The first known US portable electric router was patented by George L. Kelley of Buffalo, NY on Jan. 28, 1908. The patent had two (2) router bits (spindles) and was designed primarily to use with a template to rout stair stringers. The first patent for a single spindle router was to Ray L. Carter of Syracuse, NY by US Patent No. 1,514,894 on Nov. 11, 1924. He moved to Phoenix, NY and founded the R. L. Carter Co., which he sold to The Stanley Works in late 1929. This beats the ELU claim by years.


----------



## reba07 (Jul 25, 2006)

*Rl Carter*

I have this monster of a router with a rl carter name plate, sounds like an airplane engine, also have an overarm attachment and a stair jig made by the same- great peice of history
-I dont know how to do this pic thing but I have lots if anyone is interested



olehickory said:


> The first known US portable electric router was patented by George L. Kelley of Buffalo, NY on Jan. 28, 1908. The patent had two (2) router bits (spindles) and was designed primarily to use with a template to rout stair stringers. The first patent for a single spindle router was to Ray L. Carter of Syracuse, NY by US Patent No. 1,514,894 on Nov. 11, 1924. He moved to Phoenix, NY and founded the R. L. Carter Co., which he sold to The Stanley Works in late 1929. This beats the ELU claim by years.


----------



## bobj3 (Jan 17, 2006)

Hi reba07

I'm sure many on the forum would enjoy seeing the pictures of the the old router and the overarm attachment and the stair jig. 

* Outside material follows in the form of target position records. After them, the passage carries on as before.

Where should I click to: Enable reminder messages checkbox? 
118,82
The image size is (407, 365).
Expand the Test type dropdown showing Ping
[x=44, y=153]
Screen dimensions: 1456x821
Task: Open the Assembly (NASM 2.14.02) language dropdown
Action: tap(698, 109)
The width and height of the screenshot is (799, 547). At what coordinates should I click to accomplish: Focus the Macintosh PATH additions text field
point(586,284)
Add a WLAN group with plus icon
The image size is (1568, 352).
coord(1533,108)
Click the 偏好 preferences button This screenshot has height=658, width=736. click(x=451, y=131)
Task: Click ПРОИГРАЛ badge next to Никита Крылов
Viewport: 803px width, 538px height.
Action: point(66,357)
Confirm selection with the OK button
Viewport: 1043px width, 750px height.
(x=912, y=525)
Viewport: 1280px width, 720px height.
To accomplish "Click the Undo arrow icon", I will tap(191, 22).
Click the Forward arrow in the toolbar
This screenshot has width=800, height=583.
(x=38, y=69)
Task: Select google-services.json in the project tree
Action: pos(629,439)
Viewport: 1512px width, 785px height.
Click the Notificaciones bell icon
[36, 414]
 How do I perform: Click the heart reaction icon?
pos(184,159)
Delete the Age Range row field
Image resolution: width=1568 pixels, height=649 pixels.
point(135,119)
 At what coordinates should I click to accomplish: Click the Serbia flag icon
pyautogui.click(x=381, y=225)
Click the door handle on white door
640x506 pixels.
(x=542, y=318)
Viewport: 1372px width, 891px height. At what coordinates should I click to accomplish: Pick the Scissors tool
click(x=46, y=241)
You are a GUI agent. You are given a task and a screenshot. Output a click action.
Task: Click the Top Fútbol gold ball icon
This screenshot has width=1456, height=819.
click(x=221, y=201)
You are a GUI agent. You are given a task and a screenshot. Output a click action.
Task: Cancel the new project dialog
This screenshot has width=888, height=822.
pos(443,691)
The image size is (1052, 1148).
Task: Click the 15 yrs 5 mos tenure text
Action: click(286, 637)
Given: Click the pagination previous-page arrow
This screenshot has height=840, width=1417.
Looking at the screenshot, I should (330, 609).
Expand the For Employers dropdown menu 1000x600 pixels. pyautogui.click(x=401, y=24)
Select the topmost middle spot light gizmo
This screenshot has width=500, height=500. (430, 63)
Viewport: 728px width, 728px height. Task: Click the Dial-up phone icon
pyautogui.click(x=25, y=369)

Bob R. (of the RWS) is a old timer router user and he would enjoy seeing them also I'm sure..

Here's a link that will show you how to post the pictures. see below ▼

If you still can't get it done, send me the pictures to my e-mail address and I will post them for you  

http://routerforums.com/showthread.php?t=1683

Bj


----------



## reba07 (Jul 25, 2006)

OK, thanks for your help.. Thinking about selling them.. shipping it would be a nightmare as the router alone weighs abt. 40 lbs- Reba07


----------



## bobj3 (Jan 17, 2006)

Post Pictures For reba07


Bj


----------



## olehickory (Jul 15, 2006)

*R. L. Carter router*

undefinedHello reba07: I would like to see your pics of the R. L. Carter router. Can you get someone to send them? What you may have is Carter's big 3 hp router which was also available with a long threaded spindle and a large cast iron stand to be used as a shaper.


----------



## reba07 (Jul 25, 2006)

I am hoping those pics above are enough- if I send a close up, can someone tell me how to change the bit? It has a split thingy where the bit goes in but i cant figure out how to losen the collet- ?


----------